*Available data*
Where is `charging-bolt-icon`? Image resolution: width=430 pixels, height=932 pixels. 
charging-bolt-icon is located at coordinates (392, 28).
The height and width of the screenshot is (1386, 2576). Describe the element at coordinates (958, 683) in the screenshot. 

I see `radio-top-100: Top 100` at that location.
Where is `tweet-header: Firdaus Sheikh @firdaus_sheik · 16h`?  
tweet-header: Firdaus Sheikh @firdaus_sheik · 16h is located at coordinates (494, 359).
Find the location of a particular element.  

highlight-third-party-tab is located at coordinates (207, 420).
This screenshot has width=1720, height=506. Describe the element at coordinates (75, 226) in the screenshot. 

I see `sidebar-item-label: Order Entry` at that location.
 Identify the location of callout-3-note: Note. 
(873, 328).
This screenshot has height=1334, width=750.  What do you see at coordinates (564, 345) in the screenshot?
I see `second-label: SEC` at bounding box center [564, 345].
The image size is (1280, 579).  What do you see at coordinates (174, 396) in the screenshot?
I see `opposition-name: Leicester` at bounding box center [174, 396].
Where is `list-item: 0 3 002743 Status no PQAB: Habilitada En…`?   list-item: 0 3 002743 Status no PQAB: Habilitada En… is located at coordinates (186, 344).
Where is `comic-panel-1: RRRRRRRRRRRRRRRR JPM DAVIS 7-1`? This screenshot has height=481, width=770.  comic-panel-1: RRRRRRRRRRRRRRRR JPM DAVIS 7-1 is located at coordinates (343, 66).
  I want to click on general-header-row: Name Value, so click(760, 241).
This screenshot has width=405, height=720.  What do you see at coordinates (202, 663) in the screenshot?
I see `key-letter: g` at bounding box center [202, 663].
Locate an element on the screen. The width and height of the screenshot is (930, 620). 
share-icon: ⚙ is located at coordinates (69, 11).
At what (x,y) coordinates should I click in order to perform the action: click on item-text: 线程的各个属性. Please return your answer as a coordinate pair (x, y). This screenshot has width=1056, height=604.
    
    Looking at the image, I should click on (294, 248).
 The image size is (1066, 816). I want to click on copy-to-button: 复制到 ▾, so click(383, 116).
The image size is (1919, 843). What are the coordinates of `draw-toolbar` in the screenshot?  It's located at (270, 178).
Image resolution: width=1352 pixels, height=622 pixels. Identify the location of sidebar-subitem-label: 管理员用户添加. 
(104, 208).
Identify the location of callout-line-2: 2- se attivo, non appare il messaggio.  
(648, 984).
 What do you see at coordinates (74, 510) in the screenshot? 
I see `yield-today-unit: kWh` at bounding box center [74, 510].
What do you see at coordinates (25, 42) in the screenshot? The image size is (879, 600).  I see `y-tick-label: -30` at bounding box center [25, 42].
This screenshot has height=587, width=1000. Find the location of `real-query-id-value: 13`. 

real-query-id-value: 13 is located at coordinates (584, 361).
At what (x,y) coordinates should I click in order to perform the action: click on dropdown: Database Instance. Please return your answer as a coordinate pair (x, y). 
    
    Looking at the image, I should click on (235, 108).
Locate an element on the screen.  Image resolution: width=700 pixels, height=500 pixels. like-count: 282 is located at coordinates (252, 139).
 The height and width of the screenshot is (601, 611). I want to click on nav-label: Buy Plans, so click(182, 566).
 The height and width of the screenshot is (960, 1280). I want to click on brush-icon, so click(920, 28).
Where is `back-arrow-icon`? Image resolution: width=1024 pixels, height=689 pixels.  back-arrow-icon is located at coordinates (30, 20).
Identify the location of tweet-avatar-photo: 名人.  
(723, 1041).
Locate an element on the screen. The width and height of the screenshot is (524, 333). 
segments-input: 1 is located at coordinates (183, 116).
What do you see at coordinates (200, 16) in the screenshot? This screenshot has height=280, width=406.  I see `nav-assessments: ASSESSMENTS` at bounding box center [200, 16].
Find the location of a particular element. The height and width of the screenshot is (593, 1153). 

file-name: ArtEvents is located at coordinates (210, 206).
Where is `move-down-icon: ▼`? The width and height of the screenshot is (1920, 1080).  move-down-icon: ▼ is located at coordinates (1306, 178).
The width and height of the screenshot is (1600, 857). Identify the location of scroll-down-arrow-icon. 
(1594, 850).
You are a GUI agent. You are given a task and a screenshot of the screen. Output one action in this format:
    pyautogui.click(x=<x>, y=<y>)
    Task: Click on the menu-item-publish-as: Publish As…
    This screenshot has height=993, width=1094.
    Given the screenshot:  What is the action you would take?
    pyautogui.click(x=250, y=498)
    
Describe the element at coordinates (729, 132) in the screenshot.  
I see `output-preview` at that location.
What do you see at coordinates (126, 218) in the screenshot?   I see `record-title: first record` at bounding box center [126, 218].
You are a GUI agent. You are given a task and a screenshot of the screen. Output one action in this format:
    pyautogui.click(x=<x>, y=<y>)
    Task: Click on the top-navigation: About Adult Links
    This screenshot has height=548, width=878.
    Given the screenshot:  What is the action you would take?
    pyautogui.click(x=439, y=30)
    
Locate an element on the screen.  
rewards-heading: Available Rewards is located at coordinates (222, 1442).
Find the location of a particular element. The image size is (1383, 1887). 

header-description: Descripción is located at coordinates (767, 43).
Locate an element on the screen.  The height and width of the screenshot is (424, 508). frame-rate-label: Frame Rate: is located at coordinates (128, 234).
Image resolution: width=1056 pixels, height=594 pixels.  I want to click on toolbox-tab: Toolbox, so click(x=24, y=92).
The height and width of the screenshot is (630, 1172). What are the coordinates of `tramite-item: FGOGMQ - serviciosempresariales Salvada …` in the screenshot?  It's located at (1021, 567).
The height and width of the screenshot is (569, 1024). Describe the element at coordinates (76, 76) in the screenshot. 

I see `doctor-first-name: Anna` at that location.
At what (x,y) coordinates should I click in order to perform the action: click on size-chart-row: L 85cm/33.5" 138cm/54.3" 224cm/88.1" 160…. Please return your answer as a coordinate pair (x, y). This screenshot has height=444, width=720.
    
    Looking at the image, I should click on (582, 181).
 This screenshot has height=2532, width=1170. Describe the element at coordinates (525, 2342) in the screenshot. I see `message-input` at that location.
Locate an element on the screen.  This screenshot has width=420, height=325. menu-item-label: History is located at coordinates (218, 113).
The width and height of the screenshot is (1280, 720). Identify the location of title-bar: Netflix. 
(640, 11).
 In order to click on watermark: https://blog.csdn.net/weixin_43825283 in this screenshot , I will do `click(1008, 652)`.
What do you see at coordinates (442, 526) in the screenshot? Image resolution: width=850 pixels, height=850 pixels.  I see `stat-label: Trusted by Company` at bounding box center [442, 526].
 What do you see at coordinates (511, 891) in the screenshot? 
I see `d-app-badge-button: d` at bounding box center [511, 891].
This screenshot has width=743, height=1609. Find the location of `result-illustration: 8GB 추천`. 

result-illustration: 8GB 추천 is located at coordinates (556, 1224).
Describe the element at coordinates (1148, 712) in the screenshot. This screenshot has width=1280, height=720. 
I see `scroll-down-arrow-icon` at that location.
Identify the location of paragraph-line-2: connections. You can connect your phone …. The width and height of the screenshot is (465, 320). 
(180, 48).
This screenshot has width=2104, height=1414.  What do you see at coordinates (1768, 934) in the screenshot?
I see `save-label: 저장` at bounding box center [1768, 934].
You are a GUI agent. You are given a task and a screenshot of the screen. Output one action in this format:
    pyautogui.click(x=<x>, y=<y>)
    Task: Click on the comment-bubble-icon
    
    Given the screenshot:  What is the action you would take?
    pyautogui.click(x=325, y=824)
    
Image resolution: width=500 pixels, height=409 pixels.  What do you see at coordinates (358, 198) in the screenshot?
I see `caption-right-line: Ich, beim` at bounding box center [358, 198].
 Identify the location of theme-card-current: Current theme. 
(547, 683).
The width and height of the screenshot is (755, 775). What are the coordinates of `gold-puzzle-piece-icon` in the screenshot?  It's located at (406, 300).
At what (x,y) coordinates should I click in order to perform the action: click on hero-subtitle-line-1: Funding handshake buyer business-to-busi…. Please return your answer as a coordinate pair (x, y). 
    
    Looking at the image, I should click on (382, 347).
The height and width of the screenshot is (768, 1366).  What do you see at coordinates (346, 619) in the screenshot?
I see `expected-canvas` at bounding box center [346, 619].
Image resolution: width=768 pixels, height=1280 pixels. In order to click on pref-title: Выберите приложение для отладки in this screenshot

*Assignment*
Can you reproduce the listing from the line with "Identify the location of callout-line-2: 2- se" up to and including the line with "Looking at the image, I should click on (235, 108).", with only those lines, swapping "screenshot" for "capture" and leaving everything else unchanged?

*Response*
Identify the location of callout-line-2: 2- se attivo, non appare il messaggio.  
(648, 984).
 What do you see at coordinates (74, 510) in the capture? 
I see `yield-today-unit: kWh` at bounding box center [74, 510].
What do you see at coordinates (25, 42) in the capture? The image size is (879, 600).  I see `y-tick-label: -30` at bounding box center [25, 42].
This capture has height=587, width=1000. Find the location of `real-query-id-value: 13`. 

real-query-id-value: 13 is located at coordinates (584, 361).
At what (x,y) coordinates should I click in order to perform the action: click on dropdown: Database Instance. Please return your answer as a coordinate pair (x, y). 
    
    Looking at the image, I should click on (235, 108).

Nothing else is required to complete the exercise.